Outer membrane adhesin OpcA protein family consists of several Neisseria species-specific outer membrane proteins. Neisseria meningitidis causes meningococcal meningitis and sepsis. Opc (formerly called 5C) is one of the major outer membrane proteins and has been shown to play an important role in meningococcal adhesion and invasion of epithelial and endothelial cells, mediating attachment to host cells by binding proteoglycan cell-surface receptors.
OpcA forms a 10-stranded beta-barrel with five highly mobile extracellular loops that protrude above the surface of the membrane. These extracellular loops combine to form a crevice in the external surface that is lined by positively charged residues, which is predicted to be a binding site for proteoglycan polysaccharides involved in pathogenesis. Conformational changes in the extracellular loops modulate the surface of OpcA, which could affect the proteoglycan binding site. These conformational changes could also lead to pore opening.
Neisseria meningitidis is known to specifically enrich the central nervous system through the guidance of an outer membrane invasion protein named Opca. By loading chemotherapeutic drug methotrexate (MTX) in the hollow manganese dioxide (MnO2 ) nanoparticles with surface modification of Opca protein of Neisseria meningitidis, a bionic nanotherapeutic system (MTX@MnO2 -Opca) is demonstrated to effectively overcome the BBB. The presence of Opca protein enables the drug to cross the BBB and penetrate into tumor tissues.

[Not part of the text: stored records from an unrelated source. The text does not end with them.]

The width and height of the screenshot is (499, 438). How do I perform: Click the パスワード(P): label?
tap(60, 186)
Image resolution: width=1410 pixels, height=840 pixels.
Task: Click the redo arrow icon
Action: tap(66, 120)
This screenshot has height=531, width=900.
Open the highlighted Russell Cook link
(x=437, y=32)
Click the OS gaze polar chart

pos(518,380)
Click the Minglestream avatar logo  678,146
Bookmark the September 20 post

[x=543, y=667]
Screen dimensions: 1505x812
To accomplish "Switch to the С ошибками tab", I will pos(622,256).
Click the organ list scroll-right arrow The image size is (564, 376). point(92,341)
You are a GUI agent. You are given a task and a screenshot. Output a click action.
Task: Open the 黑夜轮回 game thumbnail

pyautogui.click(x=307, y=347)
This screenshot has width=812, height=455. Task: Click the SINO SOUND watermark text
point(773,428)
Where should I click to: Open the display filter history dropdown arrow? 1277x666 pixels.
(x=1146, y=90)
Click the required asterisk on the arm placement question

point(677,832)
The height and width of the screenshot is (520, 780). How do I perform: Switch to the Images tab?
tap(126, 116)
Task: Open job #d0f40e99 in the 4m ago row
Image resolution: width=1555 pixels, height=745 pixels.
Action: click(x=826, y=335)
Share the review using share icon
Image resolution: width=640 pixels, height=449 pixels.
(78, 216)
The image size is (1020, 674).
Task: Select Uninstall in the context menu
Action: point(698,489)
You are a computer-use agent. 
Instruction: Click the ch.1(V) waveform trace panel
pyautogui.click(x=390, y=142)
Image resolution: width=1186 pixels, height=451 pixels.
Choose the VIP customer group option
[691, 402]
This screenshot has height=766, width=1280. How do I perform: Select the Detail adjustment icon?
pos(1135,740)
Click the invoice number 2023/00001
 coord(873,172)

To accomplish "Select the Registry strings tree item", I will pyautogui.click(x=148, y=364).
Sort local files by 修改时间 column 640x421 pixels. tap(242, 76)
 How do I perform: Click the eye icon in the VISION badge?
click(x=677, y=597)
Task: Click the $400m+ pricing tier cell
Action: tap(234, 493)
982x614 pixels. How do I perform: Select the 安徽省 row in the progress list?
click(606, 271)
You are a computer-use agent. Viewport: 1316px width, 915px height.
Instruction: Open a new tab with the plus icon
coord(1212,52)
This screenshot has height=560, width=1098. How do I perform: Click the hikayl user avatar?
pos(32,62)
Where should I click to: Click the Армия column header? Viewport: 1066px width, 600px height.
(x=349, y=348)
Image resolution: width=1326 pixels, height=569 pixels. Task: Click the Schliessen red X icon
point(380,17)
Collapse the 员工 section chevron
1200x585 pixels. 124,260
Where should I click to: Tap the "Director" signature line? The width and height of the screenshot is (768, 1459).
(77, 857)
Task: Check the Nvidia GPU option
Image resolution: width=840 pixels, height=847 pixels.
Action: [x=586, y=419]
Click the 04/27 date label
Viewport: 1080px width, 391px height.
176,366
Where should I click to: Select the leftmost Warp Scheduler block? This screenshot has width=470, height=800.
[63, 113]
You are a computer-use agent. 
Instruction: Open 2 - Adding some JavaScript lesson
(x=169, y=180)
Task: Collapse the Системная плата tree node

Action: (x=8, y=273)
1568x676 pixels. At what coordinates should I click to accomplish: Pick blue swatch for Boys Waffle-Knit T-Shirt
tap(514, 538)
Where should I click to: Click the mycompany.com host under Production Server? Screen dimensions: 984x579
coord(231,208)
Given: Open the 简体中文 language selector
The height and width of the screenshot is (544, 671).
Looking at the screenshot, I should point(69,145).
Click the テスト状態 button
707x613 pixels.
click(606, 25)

After accumulating in glioblastoma, the nanotherapeutic system catalyzes the decomposition of excess Hydrogen peroxide (H2O2) in the tumor tissue and thereby generates O2, which alleviates tumor hypoxia and enhances the effect of chemotherapy in the treatment of glioblastoma. This bionic nanotherapeutic system may exhibit great potential in the treatment of glioblastoma 1).